◆ **Exercise goal**: In the records that follow, count each line where the string "link" occurs. Provide the total and no other text.

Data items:
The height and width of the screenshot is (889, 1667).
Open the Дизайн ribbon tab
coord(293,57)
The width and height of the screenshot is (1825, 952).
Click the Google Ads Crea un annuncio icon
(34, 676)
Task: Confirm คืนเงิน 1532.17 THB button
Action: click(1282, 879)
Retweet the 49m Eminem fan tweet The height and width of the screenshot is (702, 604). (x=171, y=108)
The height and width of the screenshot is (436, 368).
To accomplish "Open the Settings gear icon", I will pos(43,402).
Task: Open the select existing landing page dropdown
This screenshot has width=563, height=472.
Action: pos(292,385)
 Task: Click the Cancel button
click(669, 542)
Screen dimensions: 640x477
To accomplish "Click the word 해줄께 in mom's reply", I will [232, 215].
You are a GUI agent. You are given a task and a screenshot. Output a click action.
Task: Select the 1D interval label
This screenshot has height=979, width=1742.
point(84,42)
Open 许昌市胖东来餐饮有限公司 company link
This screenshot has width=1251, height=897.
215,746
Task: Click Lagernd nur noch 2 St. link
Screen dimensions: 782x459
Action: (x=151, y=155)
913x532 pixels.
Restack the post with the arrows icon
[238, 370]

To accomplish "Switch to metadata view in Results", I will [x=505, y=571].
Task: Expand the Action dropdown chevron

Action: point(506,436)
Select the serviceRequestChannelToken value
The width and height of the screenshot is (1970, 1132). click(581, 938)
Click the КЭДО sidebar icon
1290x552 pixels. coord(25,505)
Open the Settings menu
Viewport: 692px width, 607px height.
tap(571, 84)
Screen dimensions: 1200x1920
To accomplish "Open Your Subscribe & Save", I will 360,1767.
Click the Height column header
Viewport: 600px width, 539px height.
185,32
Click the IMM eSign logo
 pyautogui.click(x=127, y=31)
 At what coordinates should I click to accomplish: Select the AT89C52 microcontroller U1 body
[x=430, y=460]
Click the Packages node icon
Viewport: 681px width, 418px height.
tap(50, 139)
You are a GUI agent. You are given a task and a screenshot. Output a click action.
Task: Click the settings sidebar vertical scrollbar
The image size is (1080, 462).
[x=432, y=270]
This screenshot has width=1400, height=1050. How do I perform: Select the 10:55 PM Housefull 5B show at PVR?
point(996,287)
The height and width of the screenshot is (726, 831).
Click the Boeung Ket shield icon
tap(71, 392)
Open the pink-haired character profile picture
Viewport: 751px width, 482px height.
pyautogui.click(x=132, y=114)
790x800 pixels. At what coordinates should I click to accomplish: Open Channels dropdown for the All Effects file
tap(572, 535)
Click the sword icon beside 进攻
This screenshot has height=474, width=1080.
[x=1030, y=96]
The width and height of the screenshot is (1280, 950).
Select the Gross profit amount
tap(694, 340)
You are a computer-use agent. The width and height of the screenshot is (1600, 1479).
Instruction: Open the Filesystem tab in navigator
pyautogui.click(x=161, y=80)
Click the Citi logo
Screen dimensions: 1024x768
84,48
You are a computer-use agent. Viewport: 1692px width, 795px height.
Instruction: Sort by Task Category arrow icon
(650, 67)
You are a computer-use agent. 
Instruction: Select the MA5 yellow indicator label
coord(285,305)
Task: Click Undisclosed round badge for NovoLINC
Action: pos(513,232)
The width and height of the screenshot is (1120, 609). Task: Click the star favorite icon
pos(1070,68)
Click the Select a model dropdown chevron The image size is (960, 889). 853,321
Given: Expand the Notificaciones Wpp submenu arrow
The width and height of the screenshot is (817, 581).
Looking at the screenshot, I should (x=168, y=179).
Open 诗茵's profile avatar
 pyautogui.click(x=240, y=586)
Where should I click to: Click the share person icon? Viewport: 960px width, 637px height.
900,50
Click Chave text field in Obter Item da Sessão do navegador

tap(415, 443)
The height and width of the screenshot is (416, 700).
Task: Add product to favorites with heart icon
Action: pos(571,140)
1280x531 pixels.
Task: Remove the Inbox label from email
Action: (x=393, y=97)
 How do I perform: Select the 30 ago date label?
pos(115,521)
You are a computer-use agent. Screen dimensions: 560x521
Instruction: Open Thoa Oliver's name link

◆ **Your response**: 3